Introduction: Soap Carving for Casting

About: I run Neal's CNC in Hayward, CA, an expert CNC cutting and fabrication service, easily findable by Google search. I'm a founding member of Noisebridge, a hackerspace in San Francisco, and Ace Makerspace (forme…

How to carve a bar of soap into a smaller soap shape. Discussion of various tools that can be used for this purpose. A little silliness - the carving I made is a kind of slug thing - I'm going to cast it in plastic and glue one googly eye to the upturning end. See the flat part?

Step 1: Outline the Basic Shape

Draw a side elevation of the shape you'll carve on the side of the soap. Starting with 2-D on one side of the block is a good way to start thinking in 3-D.

Step 2: Carve Out the Basic Shape

I started doing this carving with a Dremel tool, but quickly found that a knife worked much better for the coarse work.
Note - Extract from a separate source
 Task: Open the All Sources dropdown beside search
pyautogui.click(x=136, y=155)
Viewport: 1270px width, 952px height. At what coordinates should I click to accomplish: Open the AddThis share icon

Ivory soap at least is quite soft and carves easily. I tried a cutting blade and a grinding disk. The grinding disk is more effective than the cutting blade but both are slower than knife.

Step 3: Do the Fine Carving

For smoothing out the edges, the Dremel works better than a knife, especially a serrated one. Try several different grinding bits depending on the shape you're working with.

Step 4: It's Soap, Wash It.

For a final smoothing, soap as a medium has this great advantage that it dissolves in water. I didn't want to put it under the tap at first, but really, soap doesn't go away all at once. You do have to rub at it. A wet finger isn't enough - dunk that baby.

I could have gotten this smoother if I'd put more effort into it, but I decided it was Fine. SO my slug will be a bit lumpy... that's OK.